Banner photo of Larry Eugene Meredith, Ronald Tipton and Patrick Flynn, 2017.

The good times are memories
In the drinking of elder men...

-- Larry E.
Time II

Thursday, January 26, 2017

Fears and Realities


What were your childhood fears? Did you fear the monster under the bed, the Bogeyman in your closet or other things that went bump in the night. My friend, Ronald, feared the Frankenstein Monster.

Ofter the fears had some basis for existing. Perhaps the lose of a parent or parents getting divorsed. Certainly some of us feared the bully at school.

So many things we might choose to spook us and  in many cases our worse fears never came to be.

I certainly had a collection of such things, fear of heights and fear of the dark, but one of the specific fears I had, and almost forgotten about, was something I saw at the Carnival.

Circuses, Fairs and Carnivals were popular diversions back when I was a child. Some were big affairs, like Ringling Brothers, Barnum and Bailey that traveled from city to city on a circuit each year, others were simple town fairs sponsored by the American Legior or Kiwanus Clubs. My nightmares started at a large Carnival, perhaps in Reading or Allentown, Pennsylvania and I was very young. It was either the late 1940s or early 1950s.

Carnivals had their own sideshows and oddity displays. I remember this was a trailer sitting alone
along the midway. My family took me it, going up some wooden steps to enter. In the center of the room was a large cylinder lying on a support and inside this object was a young woman. Only her head stuck out on one end. The rest of her was completely encased. There were glass windows along the side where you could see her body. Over her head was a mirror where she could see herself, or at least her face. She spoke, greeting people passing by her strange prison. This was an iron lung and it breathed for her.

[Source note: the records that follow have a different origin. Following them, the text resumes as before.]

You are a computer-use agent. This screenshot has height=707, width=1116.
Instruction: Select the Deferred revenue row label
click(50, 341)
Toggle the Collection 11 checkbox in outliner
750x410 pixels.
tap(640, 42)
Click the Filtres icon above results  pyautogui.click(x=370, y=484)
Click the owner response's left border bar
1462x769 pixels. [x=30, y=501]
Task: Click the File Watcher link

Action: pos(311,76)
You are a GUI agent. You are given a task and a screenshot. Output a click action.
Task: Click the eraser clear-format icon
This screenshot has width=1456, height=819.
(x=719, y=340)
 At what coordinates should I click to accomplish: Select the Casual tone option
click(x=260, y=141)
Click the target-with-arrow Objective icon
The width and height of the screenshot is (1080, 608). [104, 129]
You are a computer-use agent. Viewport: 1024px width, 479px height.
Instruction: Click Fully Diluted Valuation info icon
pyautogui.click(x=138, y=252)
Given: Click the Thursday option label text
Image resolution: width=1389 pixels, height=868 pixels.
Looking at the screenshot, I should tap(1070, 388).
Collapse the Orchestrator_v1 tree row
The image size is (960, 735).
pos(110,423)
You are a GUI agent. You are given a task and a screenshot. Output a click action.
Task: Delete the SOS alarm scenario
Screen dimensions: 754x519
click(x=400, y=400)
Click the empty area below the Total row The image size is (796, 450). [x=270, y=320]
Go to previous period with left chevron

I am not sure why such a contraption was on display at a Carnival. My guess is it was because on the then very prevalent Polio epidemic. The Salk Polio vaccine had not been developed yet. Its discovery came in 1952 and it was announced to the population in 1953.  Prior to that their were many people confined to an Iron Lung, the majority being children. Perhaps this display was to bring Polio to the public attention, although I doubt such attention was needed. It was a dreaded disease, much feared. The President in place when I was born had it, but he wasn't confined to an Iron Lung. His case of Infantile Paralysis. or Polio, put braces on his legs and sat him in a wheelchair, but did not cause him to be unable to breath on his own.

After I went through that carnival exhibit I had nightmares that went on for weeks, months. How horrible to live like that, locked away in a great tin can unable to walk about or anything. This idea of confinement became one of my greatest fears.

This fear never really left my mind. It did expand beyond the Iron Lung, a device you'd be hard pressed to find today. But the idea of paralysis did merge with that earlier sight. People sometimes broke their neck and couldn't move. I met such a fellow in my twenties, almost taking an offer to be his companion.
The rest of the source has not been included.